First Timing Belt is connected to work slide block two ends, first Timing Belt is walked around from lower floor's guide pin bushing of the commutation axle sleeve of lower floor's guide pin bushing of the driving sleeve of lower floor's guide pin bushing of the driving sleeve of the first belt wheel of lower floor's guide pin bushing of the commutation axle sleeve of this side, homonymy, homonymy, heteropleural, heteropleural successively from work slide block one end, then is fixed on the other end of work slide block;

Second Timing Belt is connected to work slide block two ends, second Timing Belt is walked around from the upper strata guide pin bushing of the commutation axle sleeve of the upper strata guide pin bushing of the driving sleeve of the upper strata guide pin bushing of the driving sleeve of the first belt wheel of the upper strata guide pin bushing of the commutation axle sleeve of this side, homonymy, homonymy, heteropleural, heteropleural successively from work slide block one end, then is fixed on the other end of work slide block.

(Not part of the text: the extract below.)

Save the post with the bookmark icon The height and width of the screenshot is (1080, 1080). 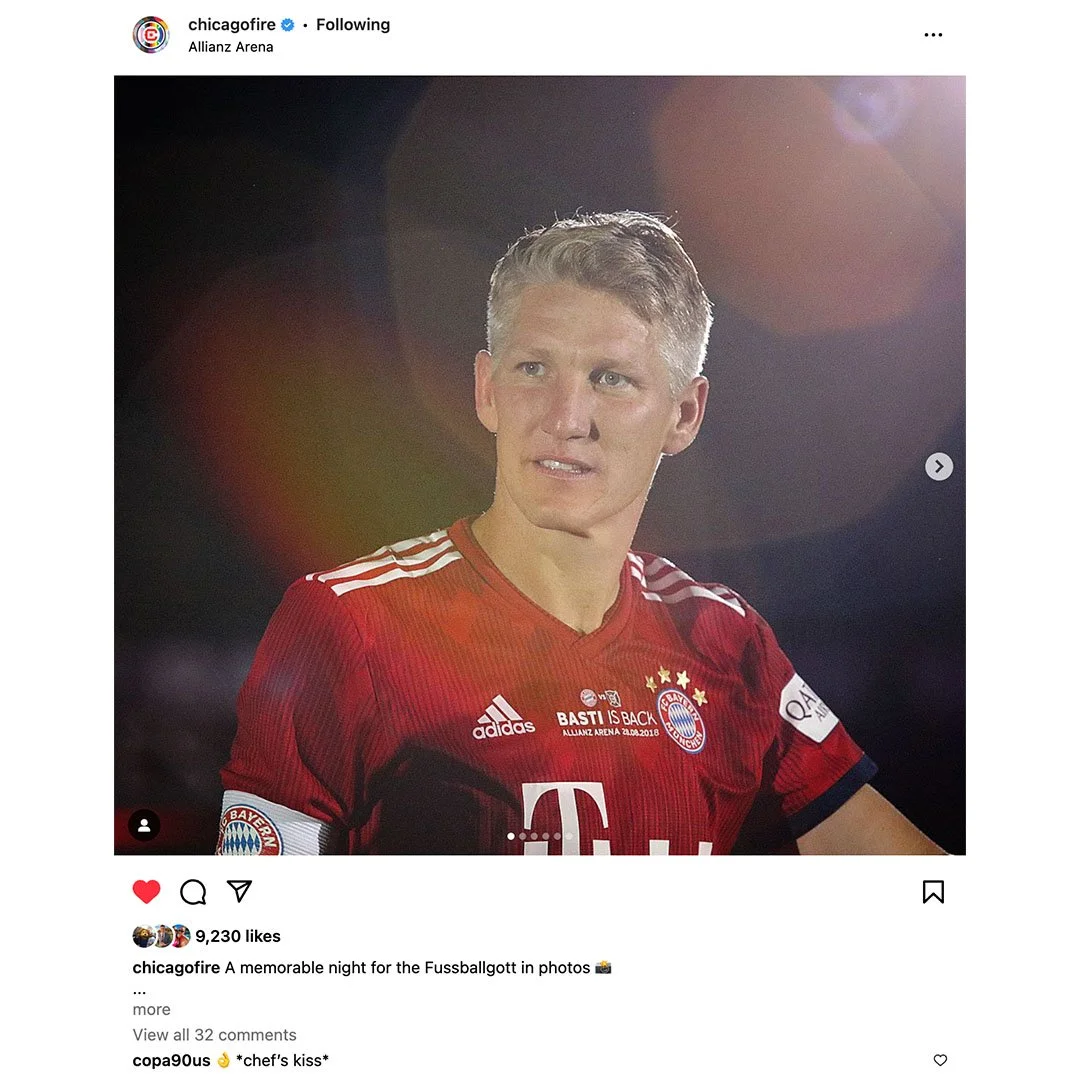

3. a kind of two-freedom-degree parallel mechanism as claimed in claim 1, is characterized in that: the other end that operating platform corresponds to belt wheel at both sides Y-direction guide rail is separately installed with a driving sleeve, and these two driving sleeves are upper and lower two-layer guide sleeve structure;

First Timing Belt is connected to work slide block two ends, first Timing Belt is walked around from lower floor's guide pin bushing of the commutation axle sleeve of lower floor's guide pin bushing of the driving sleeve of lower floor's guide pin bushing of the driving sleeve of the first belt wheel of lower floor's guide pin bushing of the commutation axle sleeve of this side, homonymy, homonymy, heteropleural, heteropleural successively from work slide block one end, then is fixed on the other end of work slide block;

Second Timing Belt is connected to work slide block two ends, second Timing Belt is walked around from the upper strata guide pin bushing of the commutation axle sleeve of the upper strata guide pin bushing of the driving sleeve of the upper strata guide pin bushing of the driving sleeve of the first belt wheel of the upper strata guide pin bushing of the commutation axle sleeve of this side, homonymy, homonymy, heteropleural, heteropleural successively from work slide block one end, then is fixed on the other end of work slide block.

4. a kind of two-freedom-degree parallel mechanism as claimed in claim 1, is characterized in that operating platform is processed by monoblock sheet material.

5. a kind of two-freedom-degree parallel mechanism as claimed in claim 4, is characterized in that described sheet material is aluminum material.